Constitutional Union Party
LeaderJohn J. Crittenden
John Bell
Founded1860 (1860)
Dissolved1861 (1861)
Preceded byWhig Party
American Party
Opposition Party
Merged intoUnconditional Union Party
HeadquartersAtlanta, Georgia
IdeologyConservatism
Constitutionalism
Southern unionism
Colors  Orange
A Constitutional Union campaign poster for the 1860 election in which are shown John Bell (left), the presidential nominee; and Edward Everett, the vice presidential nominee

The Constitutional Union Party was a United States third party active during the 1860 elections. It consisted of conservative former Whigs, largely from the Southern United States, who wanted to avoid secession over the slavery issue and refused to join either the Republican Party or the Democratic Party. The Constitutional Union Party campaigned on a simple platform "to recognize no political principle other than the Constitution of the country, the Union of the states, and the Enforcement of the Laws".

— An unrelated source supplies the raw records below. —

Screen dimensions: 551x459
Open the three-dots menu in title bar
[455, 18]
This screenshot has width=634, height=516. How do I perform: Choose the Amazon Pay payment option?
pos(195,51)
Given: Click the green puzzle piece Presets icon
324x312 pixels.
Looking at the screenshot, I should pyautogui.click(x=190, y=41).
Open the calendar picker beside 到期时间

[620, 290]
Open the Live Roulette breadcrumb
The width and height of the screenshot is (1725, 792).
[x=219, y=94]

The Whig Party had collapsed in the 1850s due to a series of sectional crises over slavery. Though some former Whigs joined the Democratic Party or the new, anti-slavery Republican Party, others joined the nativist American Party. The American Party entered a period of rapid decline following the 1856 elections, and in the lead-up to the 1860 elections John J. Crittenden and other former Whigs founded the Constitutional Union Party. The 1860 Constitutional Union Convention met in May 1860, nominating John Bell of Tennessee for president and Edward Everett of Massachusetts for vice president. Party leaders hoped to force a contingent election in the House of Representatives by denying any one candidate a majority in the Electoral College.

The 1860 election essentially consisted of two campaigns, as Republican nominee Abraham Lincoln competed with Northern Democratic candidate Stephen A. Douglas in the North, and Bell competed with Southern Democratic candidate John C. Breckinridge in the South. Ultimately, Lincoln won the election by winning nearly every Northern electoral vote. Bell took 12.6% of the nationwide popular vote, carried Kentucky, Tennessee, and Virginia, and finished with the second highest vote total in each remaining slave state that held a popular vote. After the election, Crittenden and other Constitutional Unionists unsuccessfully sought to prevent a civil war with the Crittenden Compromise and the Peace Conference of 1861. Bell declared his support for the Confederacy following the Battle of Fort Sumter, but many other Constitutional Unionists remained loyal to the Union throughout the American Civil War.